Diariamente tinha que caminhar mais de vinte quilômetros carregando um teodolito e o respectivo tripé. Coisa de uns trinta quilos, pois a madeira do tripé era de maçaranduba-do-pará. Mas nem mesmo este esforço que deixaria extenuado um homem comum conseguia cansar Sandoval. Acostumado que estava, desde garoto, à prática de esportes, principalmente o halterofilismo, para ele, aquilo representava um esforço normal. Além do mais, a perspectiva do ganho que iria lhe possibilitar alimentar-se pelos próximos dois meses…

O vento batia um pouco forte e levantava alguns redemoinhos aqui e ali. A areia seca do verão chegava a tocar os olhos de Sandoval. Olhos que estavam umedecidos pela saudade do tempo em que galopava pelas grandes campinas, montado num fogoso alazão.

Sandoval estava sentado na borda de uma cacimba. Um pé a balançar e o outro colocado em cima do anel que circundava o poço. Brincava de balançar a corda da lata, talvez imaginando-se a laçar algum touro bravio. A tarde de domingo apenas começava.

– Sandoval. Sandoval.

– Hein.

Levantou os olhos e viu aquele garoto de cabelos que lembrava uma escova de sapato.

– Você, por aqui? O Lopes também arranjou alguma coisa para você?

 – Não, não. Eu apenas tenho que apanhar uns papéis, umas cadernetas de anotações. Mas foi seu Lopes que arranjou para mim esta viagem.

 – Já sei. São as cadernetas de anotações das leituras do teodolito. Estão lá no hotel, no quarto do Ribamar.

Quando Sandoval começava a ficar de pé, percebeu a aproximação de uma senhora de idade bastante avançada. Magra, de olhos fundos, maltrapilha. Tentou desviar os olhos daquela velha que parecia ser fantasmagórica, mas não conseguiu. Estava como que cristalizado por aquela imagem. Notou nos olhos da velha uma profunda ternura, uma simpatia irradiava do semblante da velhinha. Olhou para o garoto e viu que ele também estava embevecido.

– Sente, meu filho, sente.

– Eu?

– Sim, você. E você, menino, fique também.

Izaías, que já pensava em começar a sair, meio a contragosto, ficou.

– Dê-me a sua mão, eu leio mão.

Sandoval relaxou. Abriu o sorriso e com os olhos brilhando:

– Eu não tenho dinheiro. Nem eu, nem este garoto. Nós somos dois lascados.

– Eu estou pedindo sua mão para ler. Eu não estou lhe pedindo dinheiro.

– Tudo bem, mas estou lhe avisando que não tenho dinheiro.

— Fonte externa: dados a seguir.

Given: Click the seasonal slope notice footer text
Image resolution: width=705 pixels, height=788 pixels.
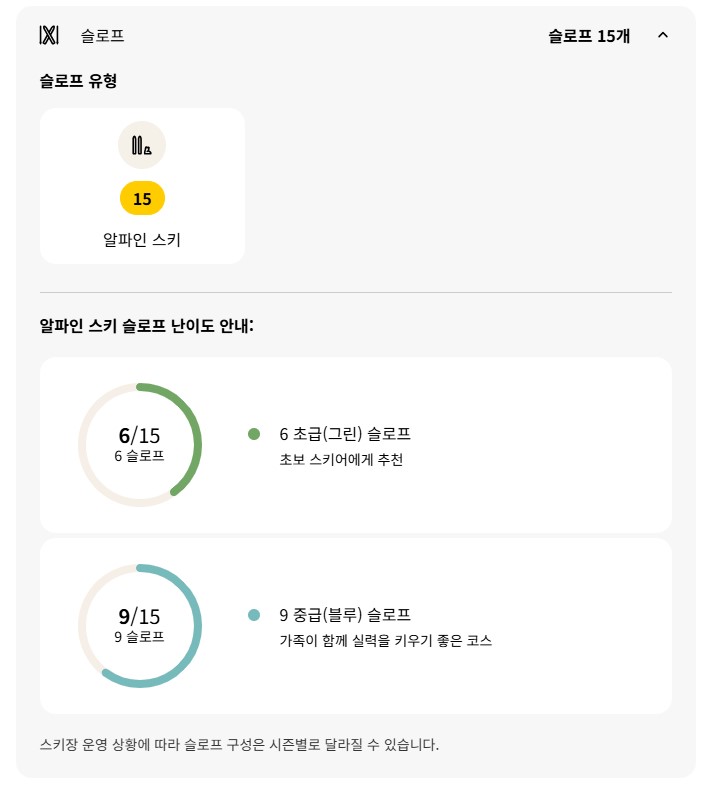Looking at the screenshot, I should click(239, 744).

– Eu estou pedindo a sua mão para ler. Eu não estou lhe pedindo dinheiro.

A velha começou a olhar a mão de Sandoval. Ficou muito séria. Olhou para cima como se buscasse, nas nuvens que passavam, explicação para o que acabara de ver nas linhas da mão daquele moço. Coçou a cabeça, fechou a mão do Sandoval, dobrando os dedos fortemente. Uns dois minutos se passaram, tempo em que pareceu mergulhar num profundo transe. Por fim, abriu os olhos e, bruscamente, voltou a espalmar a mão dele. Sandoval já não sorria. O ar de gracejo tinha desaparecido do seu rosto.

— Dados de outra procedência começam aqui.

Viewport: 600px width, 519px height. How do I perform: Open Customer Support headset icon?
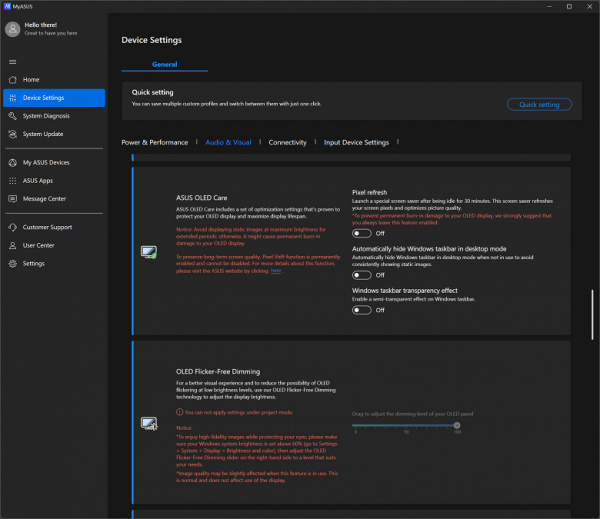pyautogui.click(x=12, y=227)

– Você vai viver para sempre no Maranhão. Você já viveu outras vezes aqui no Maranhão. Esta não é a primeira vez que você vive aqui. Você vai ser uma autoridade muito grande. Não vai ser maior porque uma mulher vai lhe prejudicar muito.

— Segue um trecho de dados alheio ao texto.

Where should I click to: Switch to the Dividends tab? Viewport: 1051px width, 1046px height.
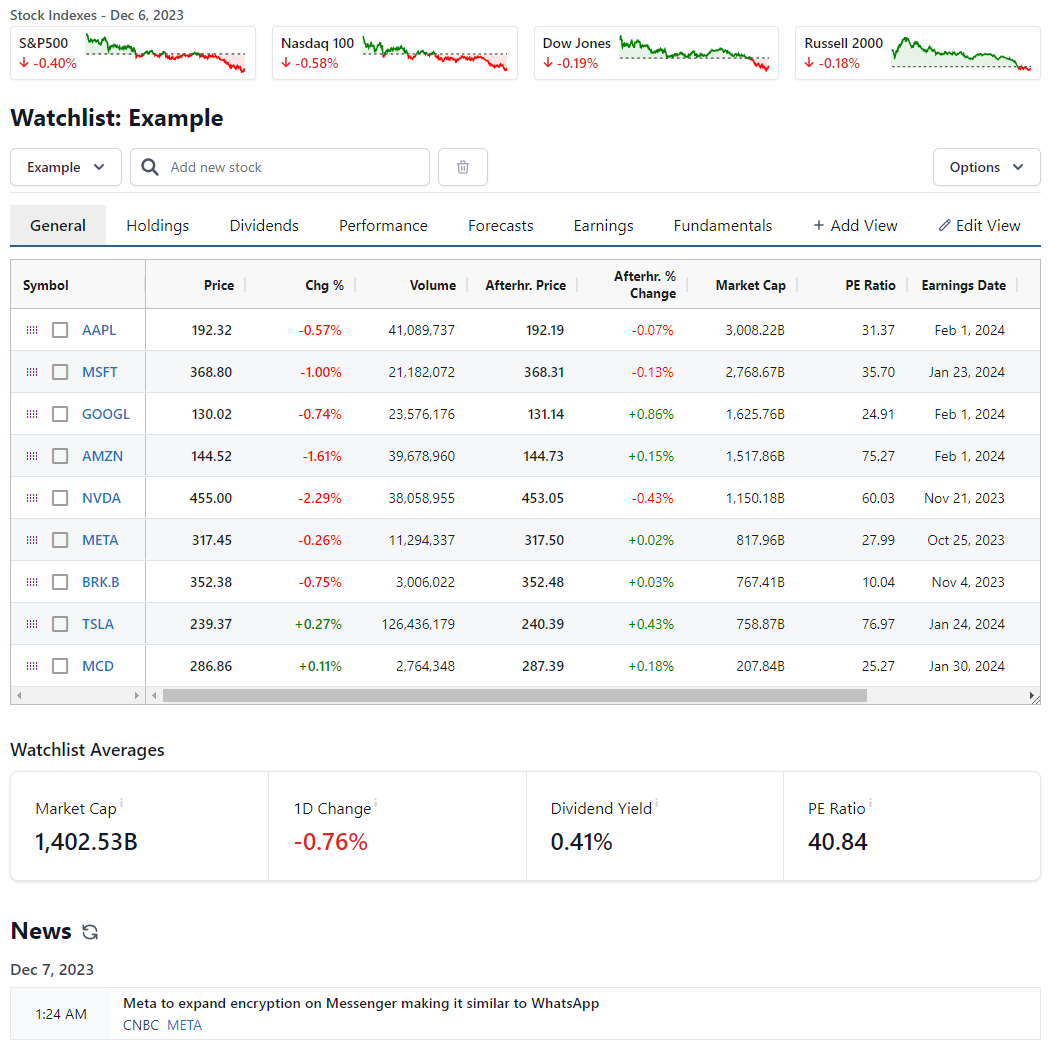click(x=263, y=225)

Nesse momento, Sandoval lembrou-se da história de que toda cigana sempre fala que uma loura ou uma morena…

A velha voltou a falar:

– Não é isto que você está pensando. Eu falo de uma mulher que devia lhe proteger, lhe ajudar. E que tudo fará para lhe destruir. Não, não me pergunte quem é esta mulher. Quando for o tempo de saber, você saberá. Eu só posso lhe dizer isto.

 –  Diga-me, diga-me quem é esta mulher.

 – Não posso.

 – Se ela me fizer tanto mal, assim como você está me dizendo, eu mato a cachorra.

 Quando Sandoval falou em matar a mulher que iria prejudicá-lo, pela primeira vez a velha sorriu.

 – Esta mulher que vai prejudicar muito a sua vida, esta mulher você não poderá matar.

 – Por quê?!

 – Quando o tempo chegar você saberá porque.

 O garoto Izaías estava meio assustado.

 – E quanto a minha vida? Perguntou Sandoval?

 – Você vai se casar e terá filhos.

 – Casar, ter filhos?

 – E conhecerá seus netos. E passeará com seus bisnetos.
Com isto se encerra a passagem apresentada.